Other Folks’ Music
The great records of 2012 that I happened to notice were all rap albums (Aesop Rock; Killer Mike), but this year the guitars came back. I’ve yet to parse the 32 tracks on Throwing Muses, Purgatory/Paradise, but it needs a nod. What’s more:
All agree that My Bloody Valentine’s m b v sounds “just like their old stuff,” impressive since they couldn’t have pulled it off by copying Loveless after twenty-two years colored by Loveless. A perspective trick was needed, like the deliberately misaligned mirror in Vermeer’s The Music Lesson, that would crop out the old song structures and leave the texture. The three-minute looped chord of “Nothing Is” is for just that set of listeners who have ever slumped their heads against the guitar cabinet and hit the same chord over and over, stunned in the pleroma of tone.
Neko Case’s The Worse Things Get, The Harder I Fight, The Harder I Fight, The More I Love You asks a lot in its title, but how I love it. Its weirdness isn’t the mythic weirdness of Fox Confessor, just the personal weirdness of a songwriter who has dived into the bottom of her craft, where the sea creatures are. The structures are surprising but not ostentatious; only after the lush sound has faded do you realize with what parsimony it was put together. Askesis, late style: the production shimmers and the band is in fine form, but it’s still the voice at center, the personality becoming itself.

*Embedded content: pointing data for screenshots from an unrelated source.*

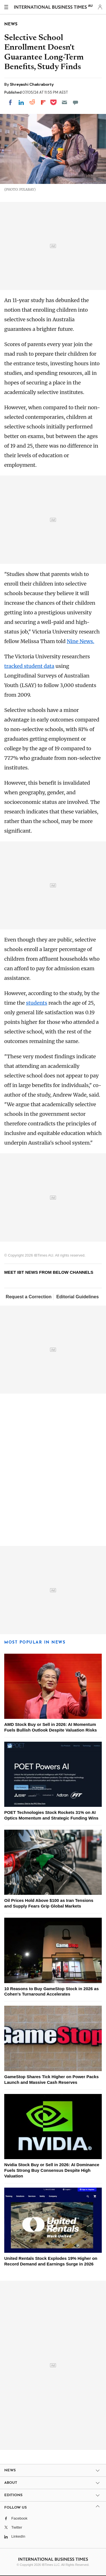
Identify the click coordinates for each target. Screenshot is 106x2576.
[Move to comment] (75, 102)
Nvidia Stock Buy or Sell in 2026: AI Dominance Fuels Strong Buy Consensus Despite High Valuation (51, 2170)
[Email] (64, 102)
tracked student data (29, 666)
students (36, 1003)
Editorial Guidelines (77, 1296)
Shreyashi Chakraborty (32, 84)
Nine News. (80, 641)
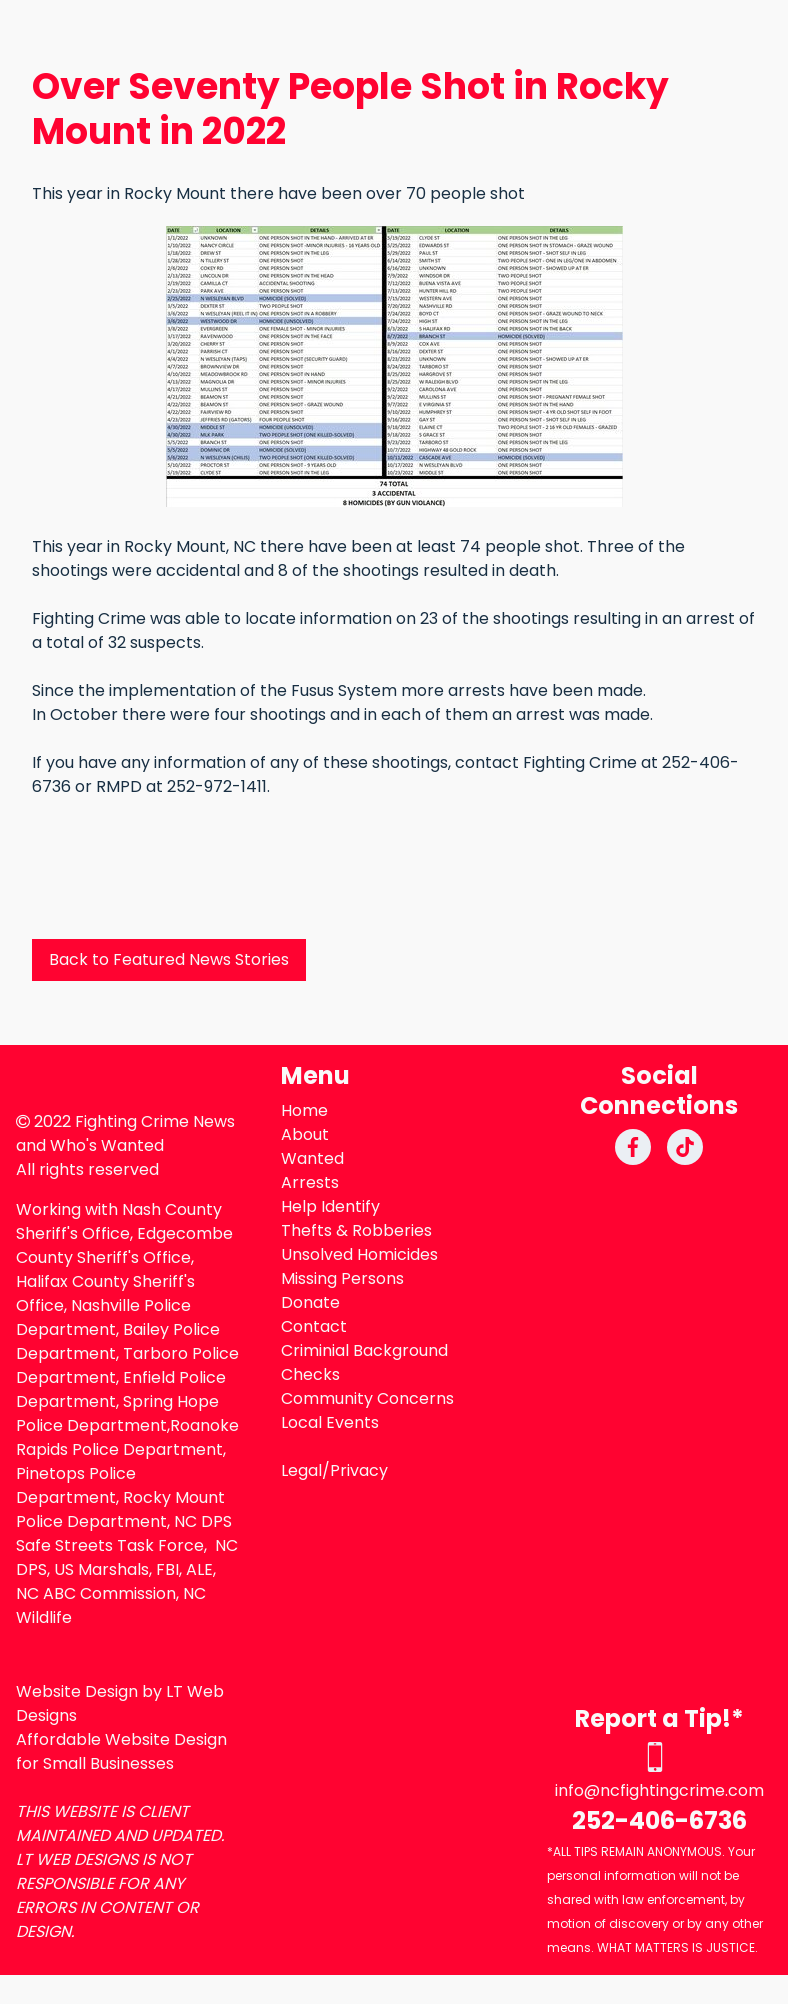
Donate (310, 1302)
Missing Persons (342, 1278)
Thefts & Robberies (356, 1230)
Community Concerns (367, 1398)
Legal (301, 1470)
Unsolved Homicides (359, 1254)
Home (304, 1110)
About (305, 1134)
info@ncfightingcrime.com (659, 1790)
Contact (314, 1326)
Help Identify (330, 1206)
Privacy (359, 1470)
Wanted (312, 1158)
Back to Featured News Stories (169, 959)
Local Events (330, 1422)
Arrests (310, 1182)
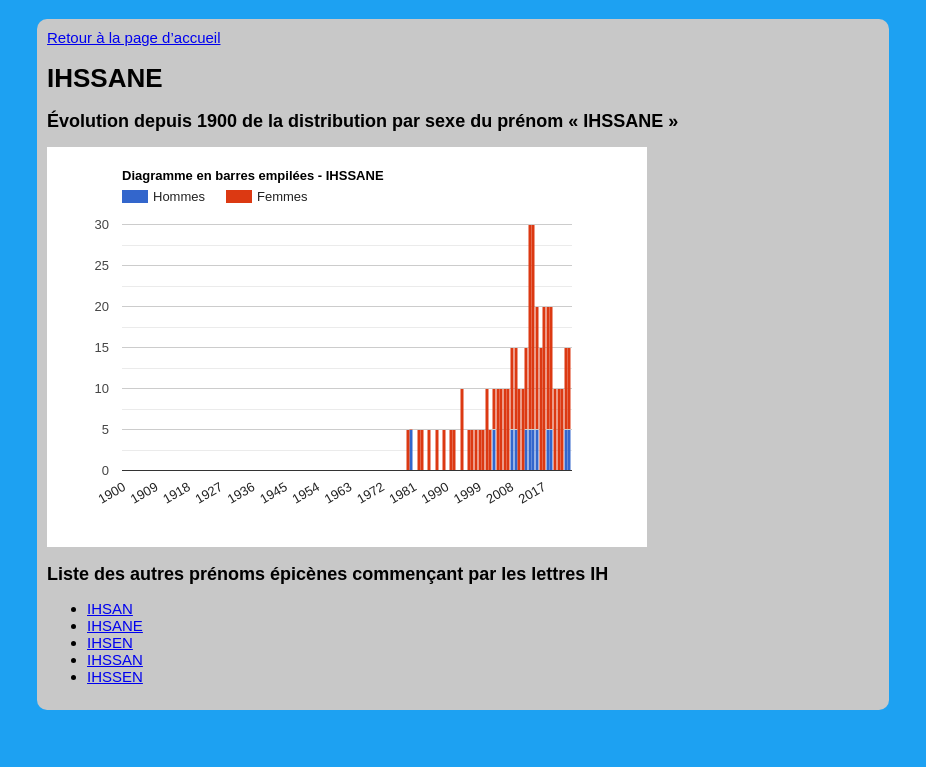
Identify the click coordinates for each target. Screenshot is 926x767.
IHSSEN (115, 676)
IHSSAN (115, 659)
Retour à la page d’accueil (133, 37)
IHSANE (115, 625)
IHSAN (110, 608)
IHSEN (110, 642)
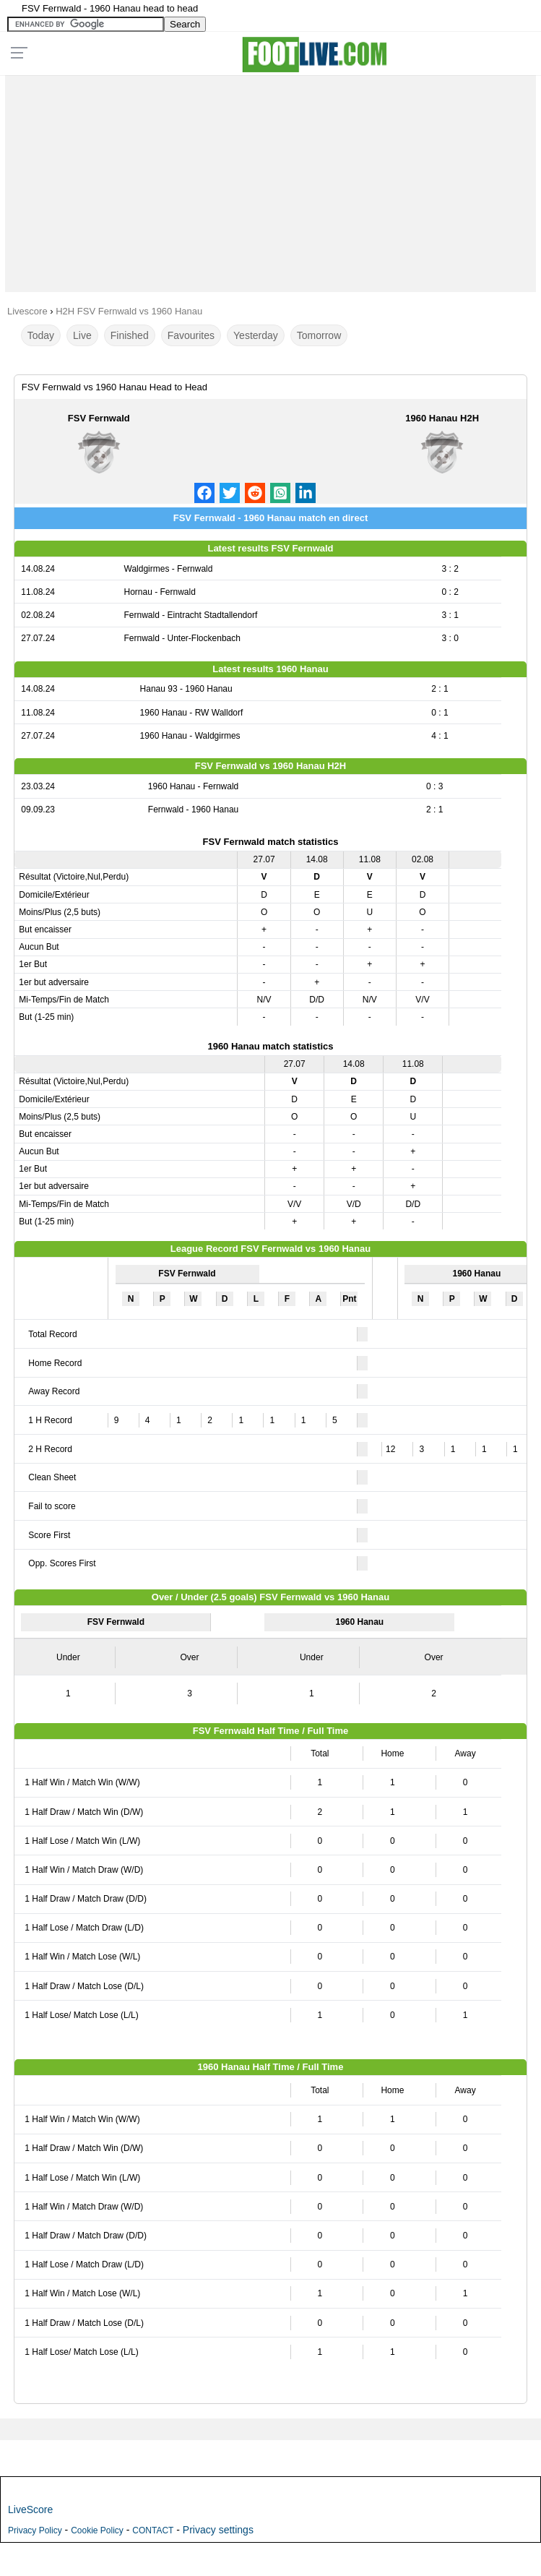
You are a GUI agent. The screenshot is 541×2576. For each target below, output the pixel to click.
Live (82, 335)
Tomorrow (319, 335)
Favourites (191, 335)
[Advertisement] (270, 180)
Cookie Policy (97, 2530)
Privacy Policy (35, 2530)
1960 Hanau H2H (442, 418)
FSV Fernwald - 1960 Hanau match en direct (270, 517)
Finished (130, 335)
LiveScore (30, 2509)
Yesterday (255, 335)
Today (40, 335)
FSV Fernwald (99, 418)
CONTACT (152, 2530)
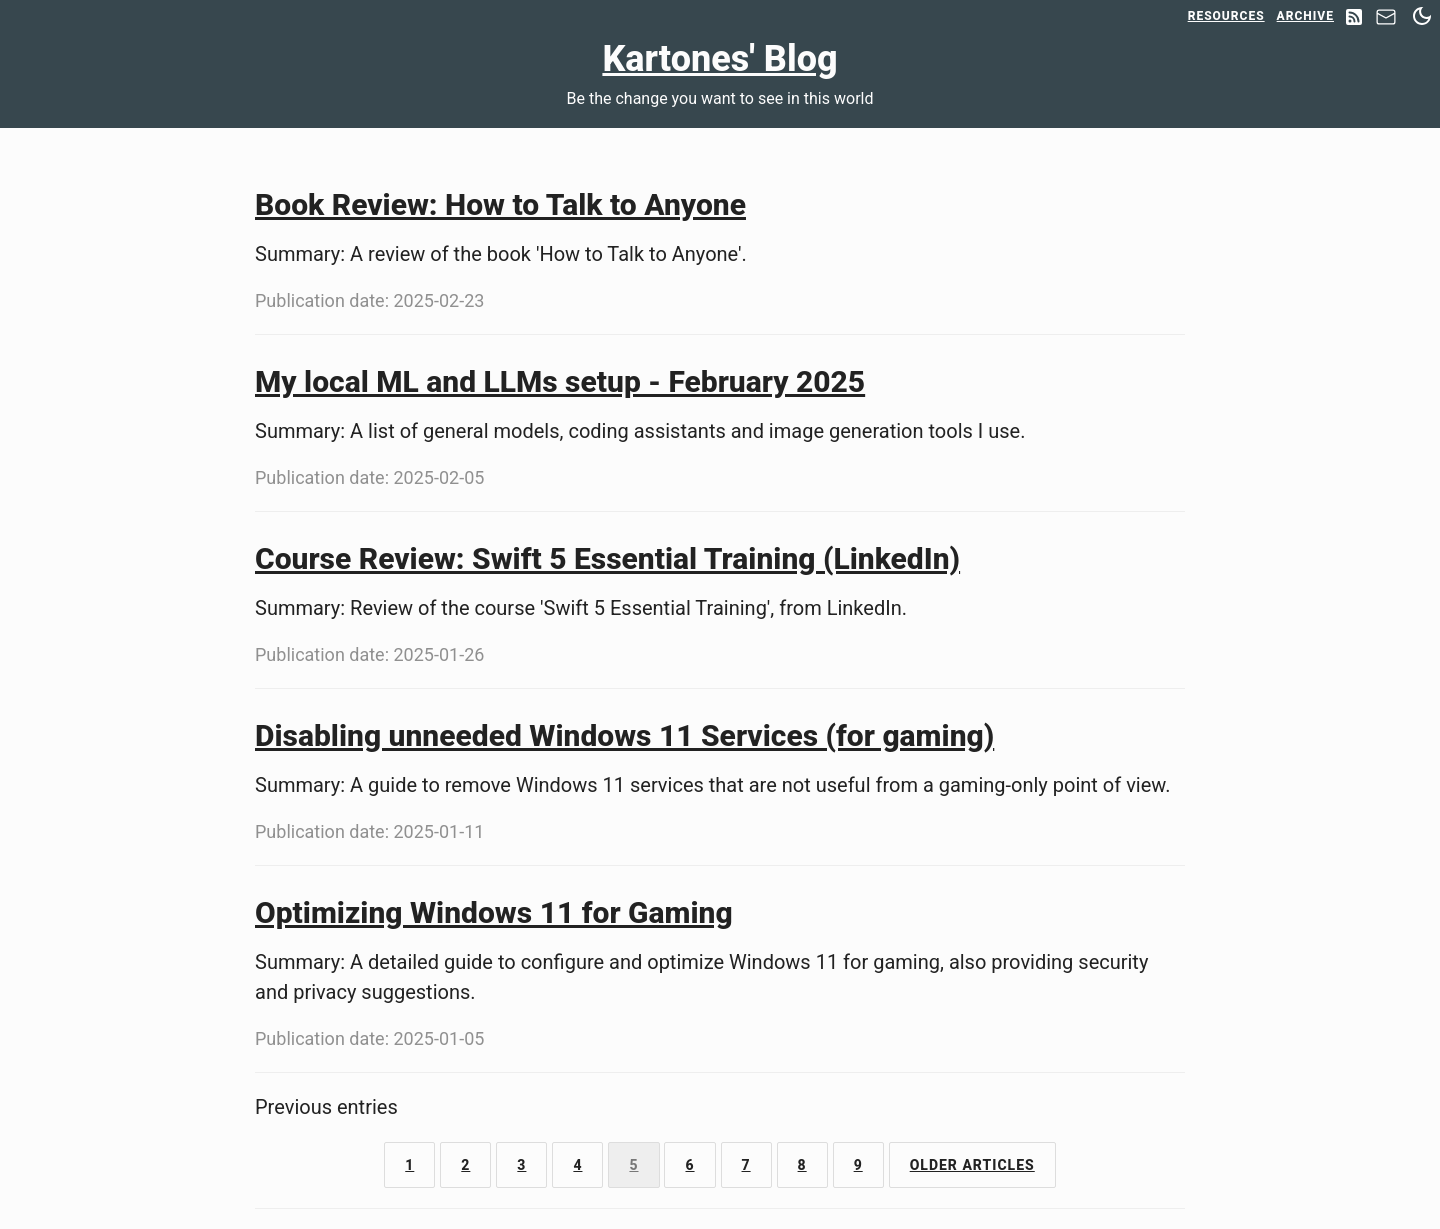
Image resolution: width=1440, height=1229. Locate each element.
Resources (1226, 16)
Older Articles (972, 1165)
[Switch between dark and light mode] (1422, 16)
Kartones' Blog (719, 59)
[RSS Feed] (1354, 18)
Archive (1305, 16)
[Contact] (1386, 22)
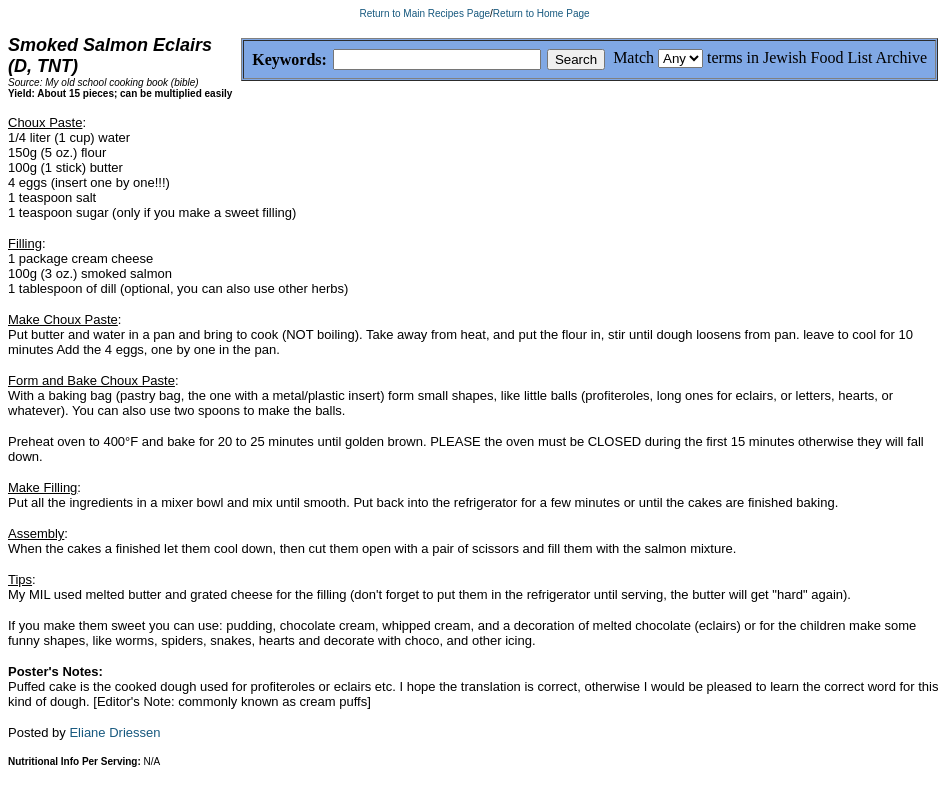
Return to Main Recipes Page (424, 13)
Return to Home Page (541, 13)
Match (633, 57)
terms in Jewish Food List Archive (817, 57)
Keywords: (241, 60)
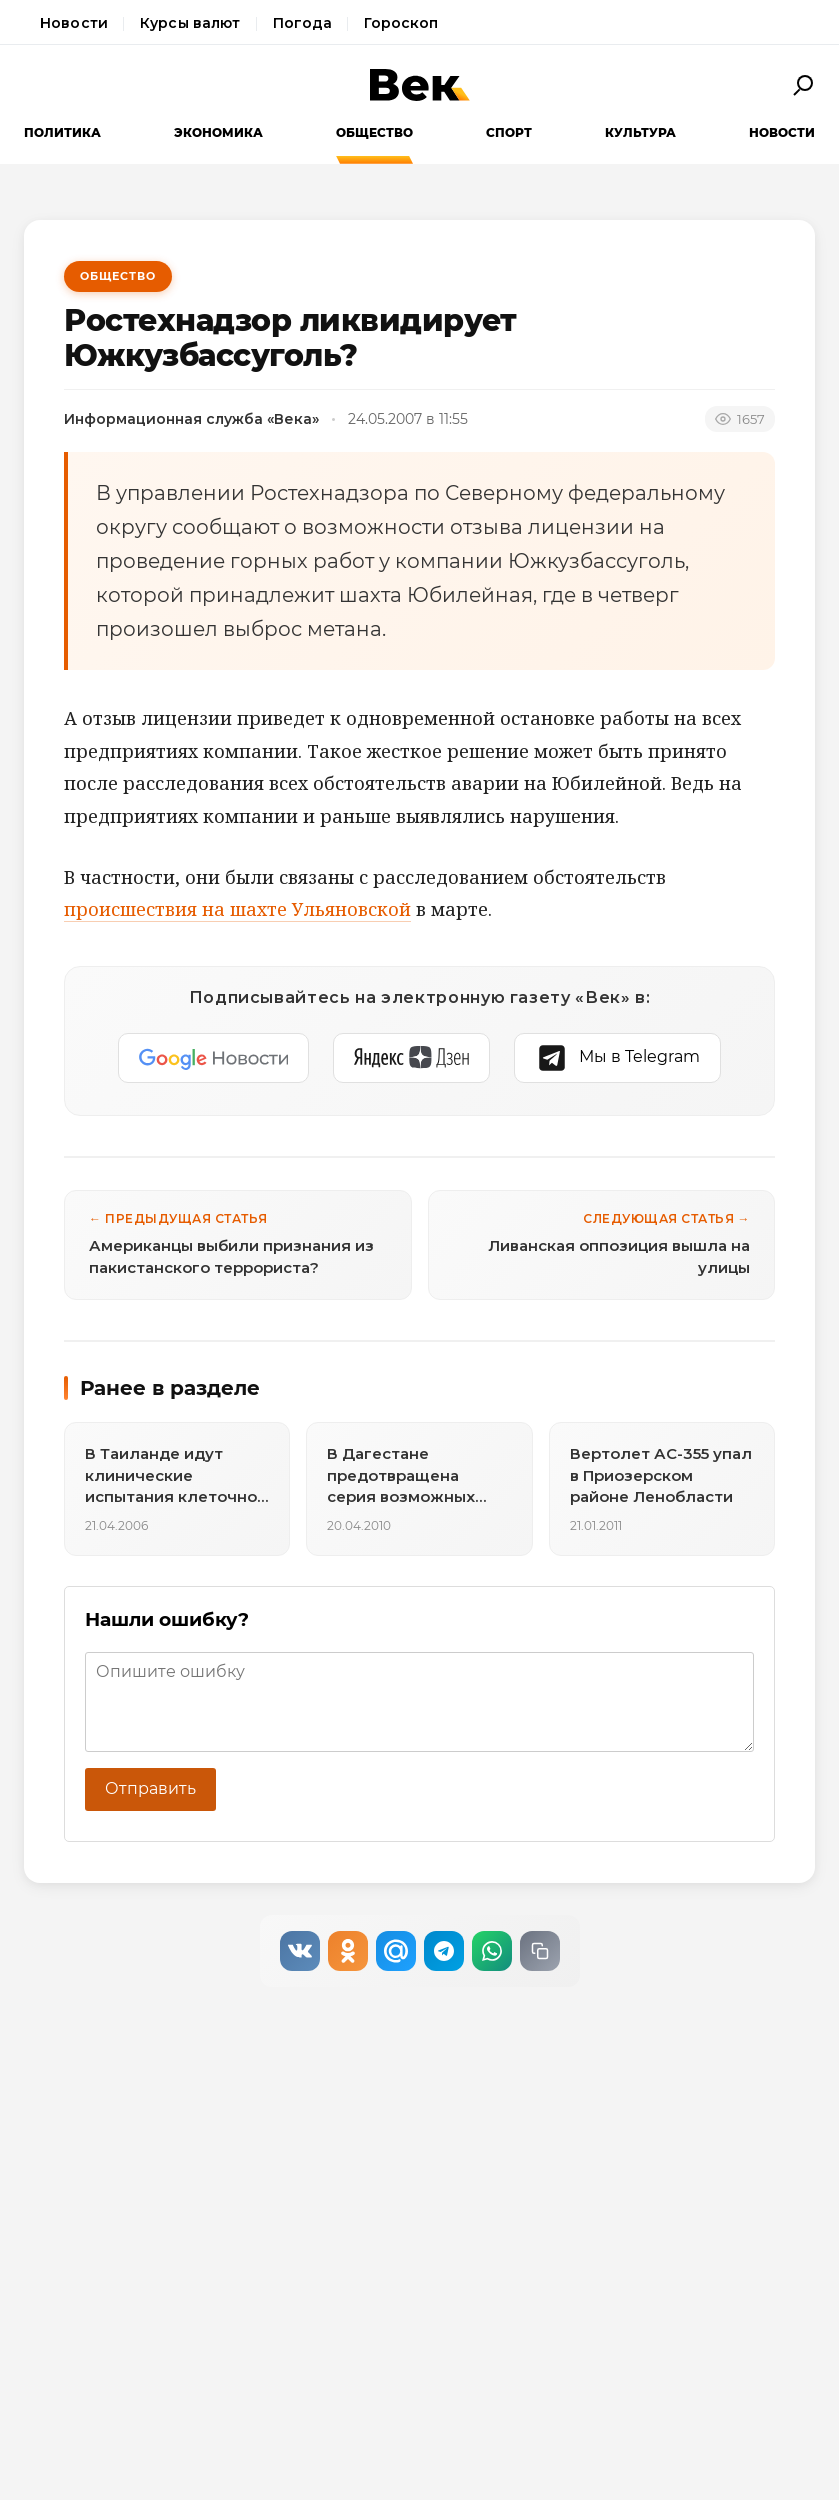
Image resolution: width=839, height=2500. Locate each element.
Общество (374, 132)
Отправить (150, 1788)
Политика (62, 132)
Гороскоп (401, 23)
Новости (74, 23)
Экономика (218, 132)
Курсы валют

The auteur theories of Jehnny Beth read very French, but the music on Savages, Silence Yourself, is pure Spirit of Berlin, or just Spirit of Rock. Guitar, bass and drums understand each other the way the instruments did on the great Sleater-Kinney records or the first Erase Errata album; and it’s a real mystery why the points of reference should be all-girl bands, why Spirit of Rock continues not to visit the boys. For all that Beth’s stage presence quotes Ian Curtis, her version of idealism really makes me think of the young Bono, whose embarrassing earnestness was needed as much as the genius guitar to make those early eighties records that still matter to me. The crowd-connection routine still works, too; when she leaned out over the monitors at the Independent this September and looked us full in the face, I felt shatteringly called out from my self-presentation as an invisible thirtysomething in a hat. It was as if I’d failed a test. I don’t know where this band is going, but it’s a good moment.